To The Daily Sun,

New Hampshire lawmakers are considering a business tax reduction bill (HB 155) that would result in an estimated cumulative revenue loss of $46.3 million over three years for the state’s general and education trust funds.

Proponents say the measure will ultimately stimulate our economy but let’s be stone cold honest about who’s going to cover the shortfall.

When the state cuts business tax revenue, the cost of maintaining schools, police, public health, education and infrastructure isn't magically erased. Our needs don’t disappear because businesses pay fewer taxes. The financial burden simply shifts to everyone else. 

Because New Hampshire has no income or sales tax, that burden shows up in painful ways: Higher property taxes, “user fees,” higher motor vehicle charges, licensing costs, and an ever-growing list of fines and service surcharges.

For the poor and wage-earning classes, these increases hit harder. A $150 fee increase is pocket change to wealthy folk; it’s groceries, heat, electricity, medications, medical and child care for wage-earning and supplemental income families.

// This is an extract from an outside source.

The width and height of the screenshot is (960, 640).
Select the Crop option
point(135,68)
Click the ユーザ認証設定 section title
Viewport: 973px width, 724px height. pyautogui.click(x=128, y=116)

Supporters claim corporate tax cuts will spark growth. But the companies that benefit most are often headquartered elsewhere, returning gains to shareholders — not town budgets already scrambling to replace lost revenue. Meanwhile, everyday Granite Staters wind up paying a greater share of their incomes just to keep the lights on.

This bill isn’t about competitiveness. It’s about priorities. Lawmakers are choosing to subsidize corporate profits by asking those with the least financial cushion to shoulder more. That’s flat wrong.

The House has passed HB 155. If the Senate passes it and Gov. Kelly Ayotte signs it into law, New Hampshire will become less fair, less resilient, and even more dependent on our pocketbooks to cover the loss.